Here I sat over the last week, watching the coverage of that brouhaha, with all the talking heads giving their left-leaning and right-leaning interpretations of what was said by whom to whom about whom, the pros and the cons, and not one of them said, ‘well, from a factual standpoint, of course, what was said is just not true.’

It got my blood pressure rising, and it got me thinking.

There are a lot of people who like to have their say, and who don’t care if what they have to say has any relation to the truth, or not. Further, these people—in all areas of life, not just politics and news programs but blogs and chat rooms, and anywhere that people can imagine themselves to be in the spotlight—cue the off-stage deep voice announcing, “and now, the star of our show...”—these people believe that if they shout the loudest, and the longest, even if all they are shouting are lies, then they automatically win and they are automatically, therefore, right.

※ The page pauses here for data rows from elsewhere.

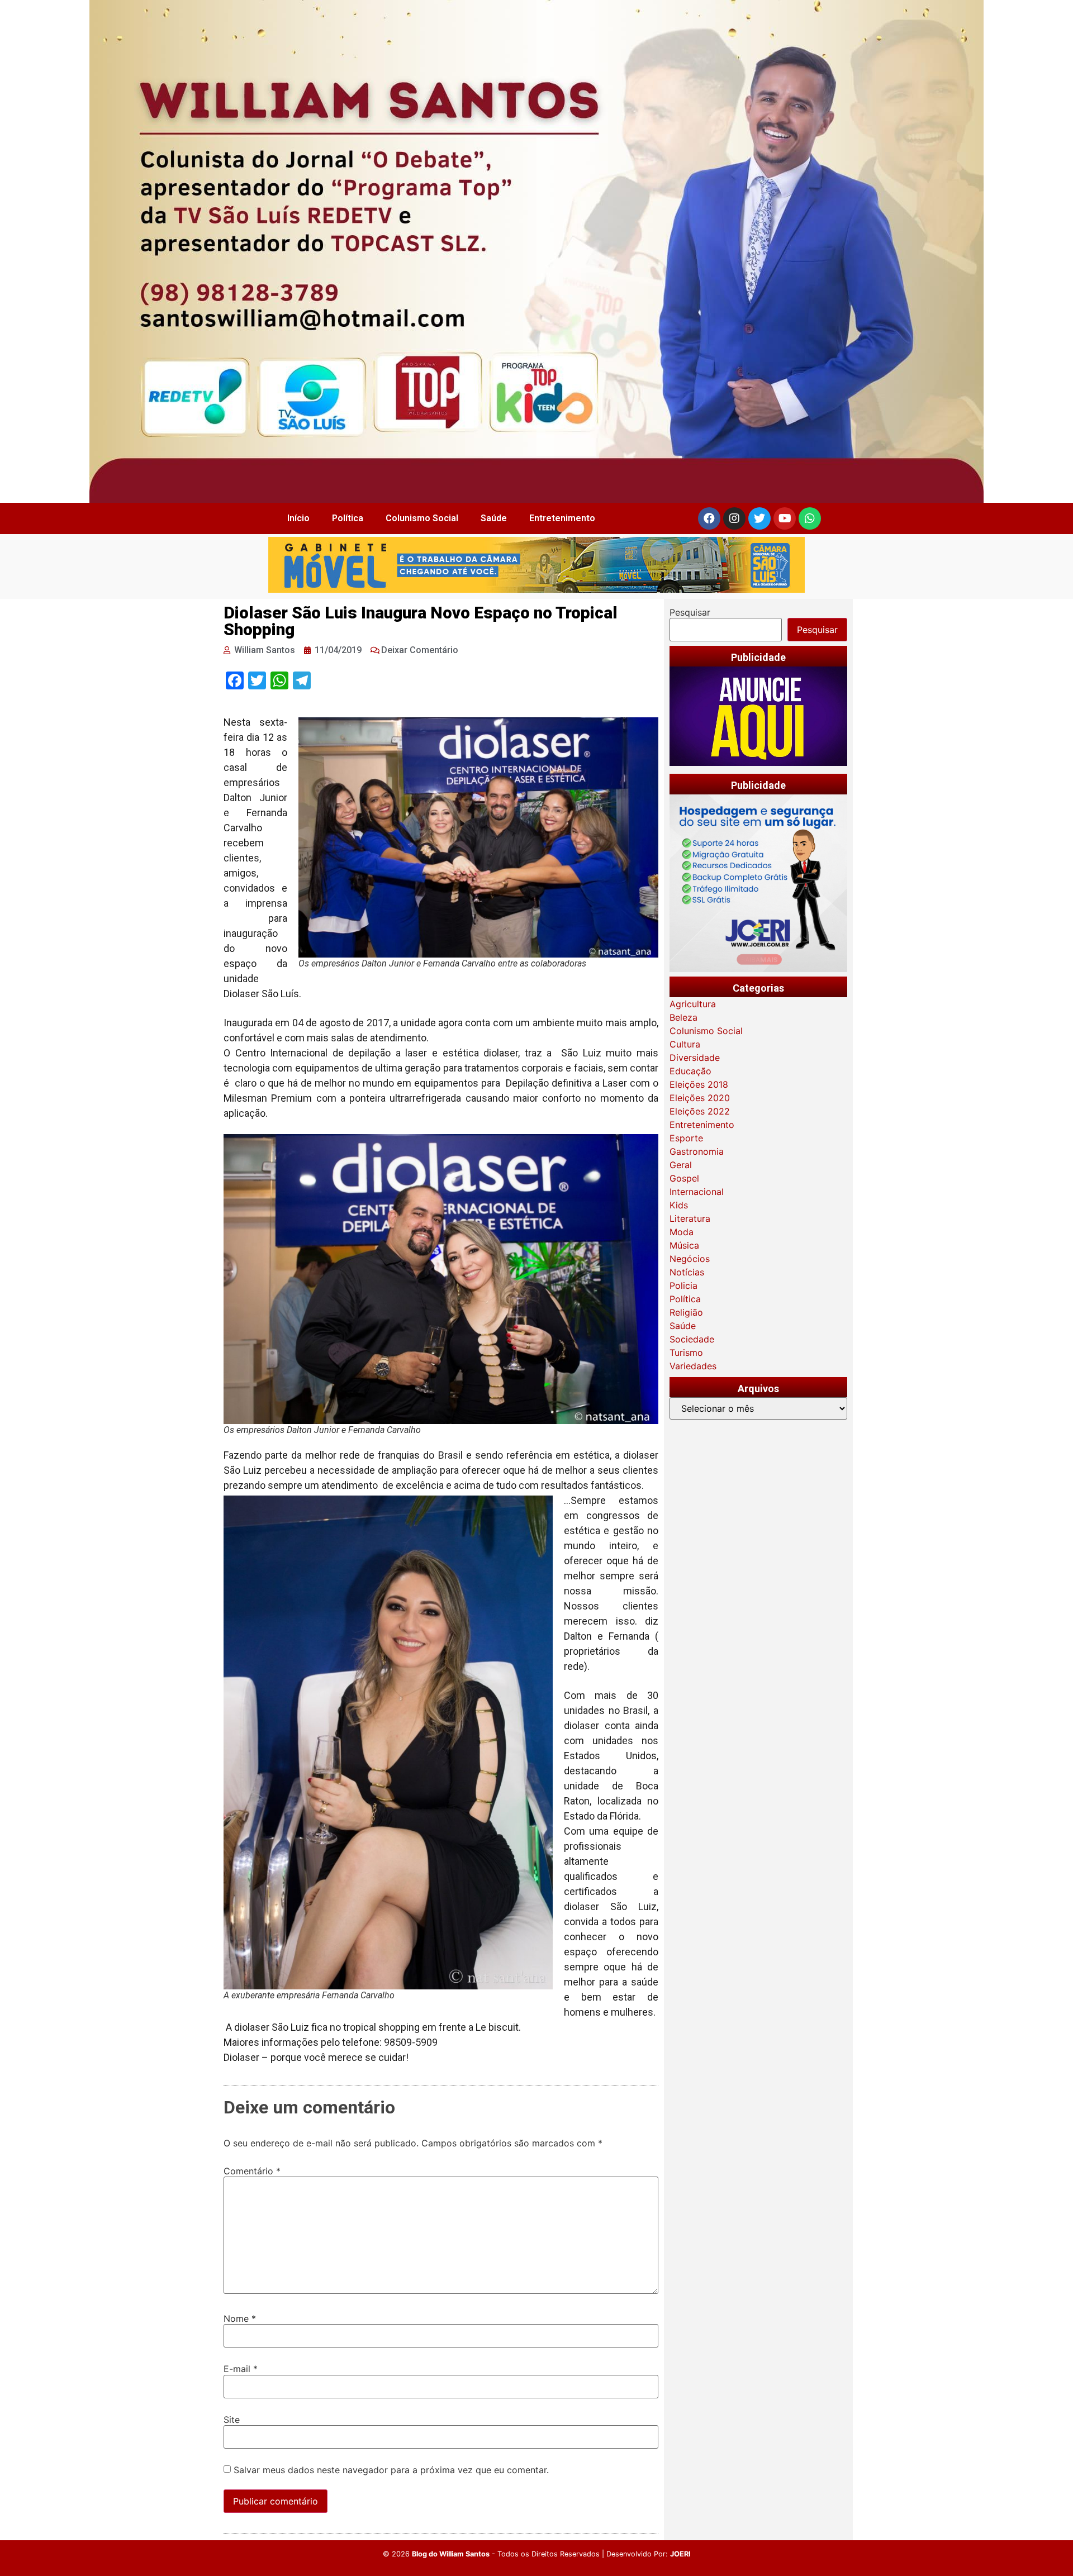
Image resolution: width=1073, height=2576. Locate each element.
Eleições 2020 (700, 1097)
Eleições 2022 (700, 1111)
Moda (682, 1231)
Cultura (685, 1044)
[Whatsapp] (810, 518)
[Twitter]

Hello? Truth is truth when it comes to verifiable facts and data. To say someone said something when they did not, and you know that they did not, is a lie. To say a thing is a widget when you know that it is not, is a lie.

Lying is, to put it another way, bearing false witness against thy neighbor.

So, if all this lying is going on, and everyone is okay with it, how do we as a society uphold the laws of the land? Because now, by extrapolation, it’s ok to lie on your tax forms, and job applications, and police reports and hey, we need to really get rid of those “misrepresentation of the truth will result in a $20,000 fine” fine-print paragraphs that are on everything we sign and date. Oh, and we need to abolish the crime of perjury, too.

More importantly to me, on what moral ground do we stand in raising our children and getting angry when they lie to us? “Do as I say, not as I do”? Seriously, I thought we’d evolved beyond that one.

Also seriously, I’m going back to imitating an ostrich. It’ll be easier on my heart. And so what if I’m not all that well informed? I have faith that if things get really bad out there, someone will give me a call and tell me about it.